For one system, matrix size changes were necessary between vendor-specific and vendor-independent reconstructions. With this change, it is uncertain whether the improved inter-scanner variability is due to the vendor-neutral reconstruction algorithm, or to the change in matrix size. It was, however, the aim of our study to assess whether vendor-neutral reconstruction would improve inter-scanner variability. Which underlying parameter caused this improvement was not the goal of our study.

Both vendor dependent as well as vendor-neutral reconstructions showed Gibbs artifacts for all systems, which is a known result of resolution modeling. These artifacts occur especially in phantom reconstructions, with high contrast changes between different structures. In our study, a large contrast change was present between the inside and outside of the spheres. Despite this large contrast change, and its accompanying Gibbs artifact, all systems showed RCmean values approaching unity for larger sphere sizes. When sphere size decreases, the edge ring artifacts will come very close to each other and eventually merge, resulting in a too high activity in the center of the sphere.

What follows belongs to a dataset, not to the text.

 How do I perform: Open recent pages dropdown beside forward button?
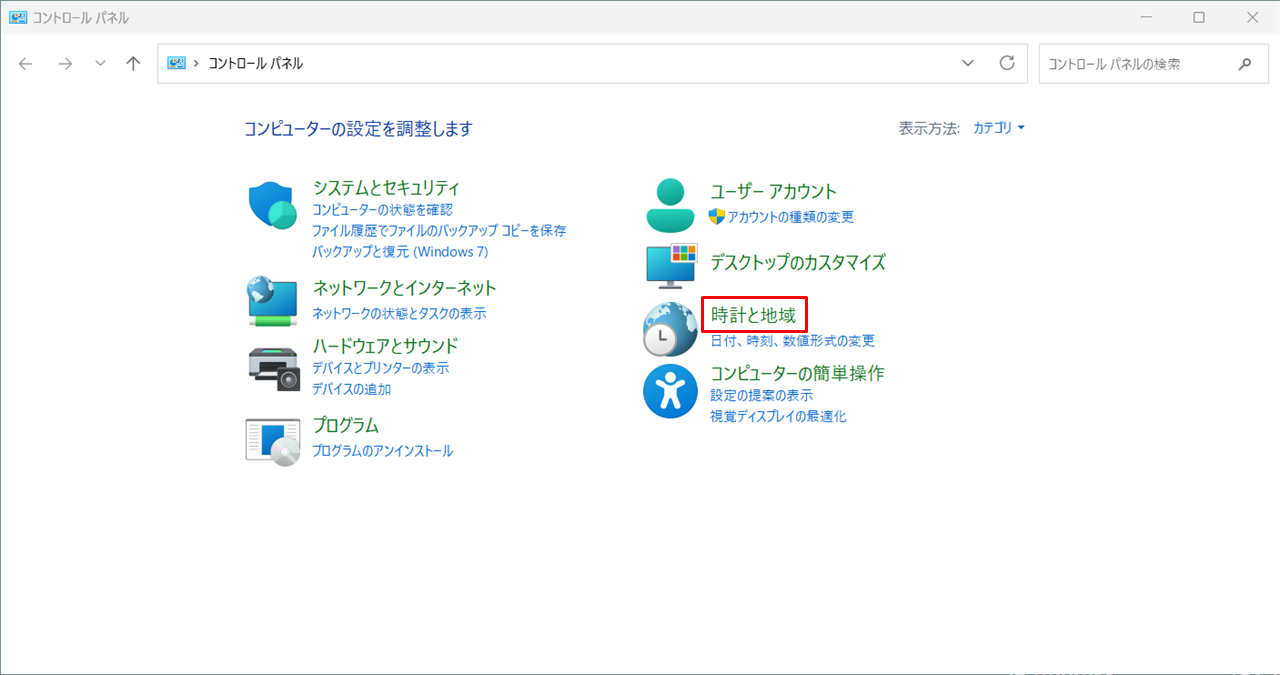[100, 63]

In this study, only one vendor-neutral reconstruction algorithm was used. In theory, another reconstruction algorithm, although not commercially available at this moment, could potentially influence the resulting metrics. For the current study, however, our aim was to assess the influence of the reconstruction algorithm on RC measurements which could be assessed by using a vendor-neutral algorithm.

Knowledge gained from this study can be used to assess the absolute quantitative accuracy for other radionuclides as well. This can serve as input for a standardization program for absolute SPECT quantification which can be used to improve sophisticated clinical dosimetry in radionuclide therapy studies, especially in a multi-center setting.

Conclusion

This study shows that absolute SPECT quantification is feasible in a multi-center and multi-vendor setting. With center-specific reconstructions, variability between systems was 0.01–0.20 and 0.03–0.28 (MAD) for RCmean and RCmax, respectively. Standardized reconstruction decreases this variability to 0.02–0.05 and 0.04–0.11. Variation between centers is mainly caused by the use of different reconstruction algorithms and/or settings. Patient size showed to be relevant for quantification, as it was observed that high patient volume (BMI 47 kg/m2) resulted in an increased variability among systems and impeded quantification of small lesions (< 10 ml). Close agreement between vendors and centers is key for reliable multi-center dosimetry and quantitative biomarker studies. This study serves as a first step towards a vendor-independent standard for absolute quantification in SPECT/CT.